■ Do this: Translate this sentence from the Chandler school text into Spanish: "Student athletes can participate in varsity, junior varsity, and freshmen only teams as well as individual sports."

Community college credits can be awarded through a partnership with Chandler-Gilbert Community College (CGCC) and cooperative credits for vocational courses are provided by East Valley Institute of Technology (EVIT). Students must be dually enrolled for the Arizona community college or the Arizona public university system to accept the credits towards a degree. CUSD Transportation Department provides routes between Chandler, EVIT, and CGCC with after school hours transportation intended for students participating in activities.

Advanced Placement (AP) courses are available on school grounds in Mathematics, English, Social Studies, and Science which garner university credits nationwide and is 1 of 8 Arizona high schools offering the International Baccalaureate Diploma Programme.

Accolades
Chandler was awarded the Blue Ribbon School during 1982-83 and 1986-87 school years. It has also received 7 A+ School of Excellence from the Arizona Education Foundation, the most in the state.

Statistics
Chandler has 1,218 students enrolled in the Free Lunch Program, 197 for the Reduced-price Lunch Program, and 610 that are Directly Certified under the National School Lunch Program.

Extracurricular activities

Athletics
Chandler is an Arizona Interscholastic Association (AIA) member school offering boys and girls sports complying with Title IX. Student athletes can participate in varsity, junior varsity, and freshmen only teams as well as individual sports. Chandler Athletics consist of these sports:

 Badminton (girls)
 Baseball
 Basketball (boys)
 Basketball (girls)
 Cheer
 Cross country
 Football
 Golf (boys)
 Golf (girls)
 Lacrosse (girls)
 Pomline
 Soccer (boys)
 Soccer (girls)
 Softball
 Swim and dive
 Tennis (boys)
 Tennis (girls)
 Track and field
 Volleyball (boys)
 Volleyball (girls)
 Wrestling

Football

In 2014, Chandler football won its first championship after defeating their rival Hamilton High School Division I State Championship game. Starting in 2016 Chandler won three consecutive championship in the AIA's largest division, the last being in the open bracket comprising the eight best teams in Arizona according to the MaxPreps rating system. The team has been ranked as high as 12th nationally according to the 2015 MaxPreps' Xcelent 25 Rankings and finished on the list 3 times. Aguano resigned as head football coach in 2018 for Arizona State University's running backs coach vacating the position for offensive coordinator Rick Garretson which had a 13-0 first season and a state championship.

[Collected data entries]
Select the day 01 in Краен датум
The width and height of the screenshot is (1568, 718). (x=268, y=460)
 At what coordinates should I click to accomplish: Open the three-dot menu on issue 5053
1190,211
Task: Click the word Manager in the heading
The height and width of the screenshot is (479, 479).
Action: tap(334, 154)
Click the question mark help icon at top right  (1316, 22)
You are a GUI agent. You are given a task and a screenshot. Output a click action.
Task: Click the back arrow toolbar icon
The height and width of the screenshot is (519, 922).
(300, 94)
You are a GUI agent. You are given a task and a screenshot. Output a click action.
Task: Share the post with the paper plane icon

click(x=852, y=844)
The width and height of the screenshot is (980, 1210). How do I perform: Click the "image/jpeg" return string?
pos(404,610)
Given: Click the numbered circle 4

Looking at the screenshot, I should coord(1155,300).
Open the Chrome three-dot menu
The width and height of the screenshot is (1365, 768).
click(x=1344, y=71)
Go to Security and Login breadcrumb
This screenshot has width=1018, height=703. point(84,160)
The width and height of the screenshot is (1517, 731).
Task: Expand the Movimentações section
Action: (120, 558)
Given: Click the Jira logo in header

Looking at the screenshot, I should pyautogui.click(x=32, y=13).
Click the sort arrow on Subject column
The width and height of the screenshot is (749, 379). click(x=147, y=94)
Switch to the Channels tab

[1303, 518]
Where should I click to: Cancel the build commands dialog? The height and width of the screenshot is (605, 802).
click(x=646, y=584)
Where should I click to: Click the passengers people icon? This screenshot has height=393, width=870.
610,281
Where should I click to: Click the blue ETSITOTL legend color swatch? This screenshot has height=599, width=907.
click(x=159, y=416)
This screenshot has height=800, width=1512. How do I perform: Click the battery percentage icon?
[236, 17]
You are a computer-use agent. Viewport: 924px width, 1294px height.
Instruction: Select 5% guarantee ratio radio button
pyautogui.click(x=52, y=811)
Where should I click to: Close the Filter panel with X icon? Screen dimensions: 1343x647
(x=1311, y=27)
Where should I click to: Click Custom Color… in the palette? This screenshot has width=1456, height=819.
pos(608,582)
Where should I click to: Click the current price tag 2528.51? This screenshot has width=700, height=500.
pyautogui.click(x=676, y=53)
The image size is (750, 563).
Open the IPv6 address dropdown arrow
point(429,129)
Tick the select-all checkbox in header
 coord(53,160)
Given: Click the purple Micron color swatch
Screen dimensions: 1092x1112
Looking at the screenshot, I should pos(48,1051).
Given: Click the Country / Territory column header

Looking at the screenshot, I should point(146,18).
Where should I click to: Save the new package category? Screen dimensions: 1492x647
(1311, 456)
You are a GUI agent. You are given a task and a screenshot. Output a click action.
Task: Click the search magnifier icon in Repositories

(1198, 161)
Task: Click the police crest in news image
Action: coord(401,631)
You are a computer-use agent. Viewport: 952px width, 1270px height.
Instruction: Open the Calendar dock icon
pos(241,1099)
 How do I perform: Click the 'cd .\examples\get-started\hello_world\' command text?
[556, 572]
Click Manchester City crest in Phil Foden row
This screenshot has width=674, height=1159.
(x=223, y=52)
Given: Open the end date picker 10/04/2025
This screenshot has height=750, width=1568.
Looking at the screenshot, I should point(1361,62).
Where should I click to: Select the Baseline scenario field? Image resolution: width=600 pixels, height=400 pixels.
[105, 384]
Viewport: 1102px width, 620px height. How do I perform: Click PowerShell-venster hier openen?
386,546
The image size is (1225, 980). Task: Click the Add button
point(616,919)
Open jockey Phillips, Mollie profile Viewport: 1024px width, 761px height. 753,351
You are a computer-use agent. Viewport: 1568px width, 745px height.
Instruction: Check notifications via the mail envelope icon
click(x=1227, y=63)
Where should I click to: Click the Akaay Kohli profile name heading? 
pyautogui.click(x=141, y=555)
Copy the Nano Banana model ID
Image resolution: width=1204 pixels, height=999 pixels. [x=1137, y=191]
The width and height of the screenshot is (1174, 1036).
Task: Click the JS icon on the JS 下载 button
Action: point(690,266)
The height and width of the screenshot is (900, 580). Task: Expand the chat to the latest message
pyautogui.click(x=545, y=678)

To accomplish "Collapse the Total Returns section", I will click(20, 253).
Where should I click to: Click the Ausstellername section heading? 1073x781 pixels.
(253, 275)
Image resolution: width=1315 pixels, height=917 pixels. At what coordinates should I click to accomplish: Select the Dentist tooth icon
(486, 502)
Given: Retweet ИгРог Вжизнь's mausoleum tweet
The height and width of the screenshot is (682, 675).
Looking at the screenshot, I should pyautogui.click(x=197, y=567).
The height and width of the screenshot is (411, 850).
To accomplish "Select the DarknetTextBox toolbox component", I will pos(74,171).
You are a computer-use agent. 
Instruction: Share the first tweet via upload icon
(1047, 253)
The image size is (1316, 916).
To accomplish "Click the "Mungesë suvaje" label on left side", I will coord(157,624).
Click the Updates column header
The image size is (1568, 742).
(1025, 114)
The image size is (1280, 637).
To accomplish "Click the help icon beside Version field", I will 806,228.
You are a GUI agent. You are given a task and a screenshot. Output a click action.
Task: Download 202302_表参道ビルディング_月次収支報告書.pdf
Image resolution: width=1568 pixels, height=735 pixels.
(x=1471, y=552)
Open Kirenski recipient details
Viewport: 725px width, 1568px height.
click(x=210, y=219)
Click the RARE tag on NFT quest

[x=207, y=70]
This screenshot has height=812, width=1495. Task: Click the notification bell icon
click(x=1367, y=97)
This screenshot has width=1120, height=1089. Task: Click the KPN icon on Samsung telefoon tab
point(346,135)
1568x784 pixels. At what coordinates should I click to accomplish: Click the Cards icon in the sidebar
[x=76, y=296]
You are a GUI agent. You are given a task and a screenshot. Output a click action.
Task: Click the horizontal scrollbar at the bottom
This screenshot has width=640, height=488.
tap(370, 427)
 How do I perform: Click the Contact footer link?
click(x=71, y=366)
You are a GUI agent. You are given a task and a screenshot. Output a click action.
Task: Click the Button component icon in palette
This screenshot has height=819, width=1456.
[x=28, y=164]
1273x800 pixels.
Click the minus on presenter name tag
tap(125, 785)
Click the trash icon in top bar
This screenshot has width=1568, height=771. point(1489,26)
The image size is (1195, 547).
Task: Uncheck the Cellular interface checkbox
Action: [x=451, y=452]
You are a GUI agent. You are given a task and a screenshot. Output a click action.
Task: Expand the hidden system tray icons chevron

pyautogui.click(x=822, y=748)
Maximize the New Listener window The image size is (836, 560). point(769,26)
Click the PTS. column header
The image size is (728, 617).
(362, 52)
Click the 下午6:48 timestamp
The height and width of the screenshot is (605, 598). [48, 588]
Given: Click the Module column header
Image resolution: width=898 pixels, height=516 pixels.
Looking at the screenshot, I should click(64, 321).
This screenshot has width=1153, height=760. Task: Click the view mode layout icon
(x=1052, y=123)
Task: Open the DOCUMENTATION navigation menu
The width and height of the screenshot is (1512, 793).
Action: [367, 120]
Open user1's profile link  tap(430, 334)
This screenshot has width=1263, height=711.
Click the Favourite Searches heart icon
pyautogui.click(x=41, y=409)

■ Task solution: Los estudiantes atletas pueden participar en equipos de varsity, de junior varsity y exclusivos para estudiantes de primer año, así como en deportes individuales.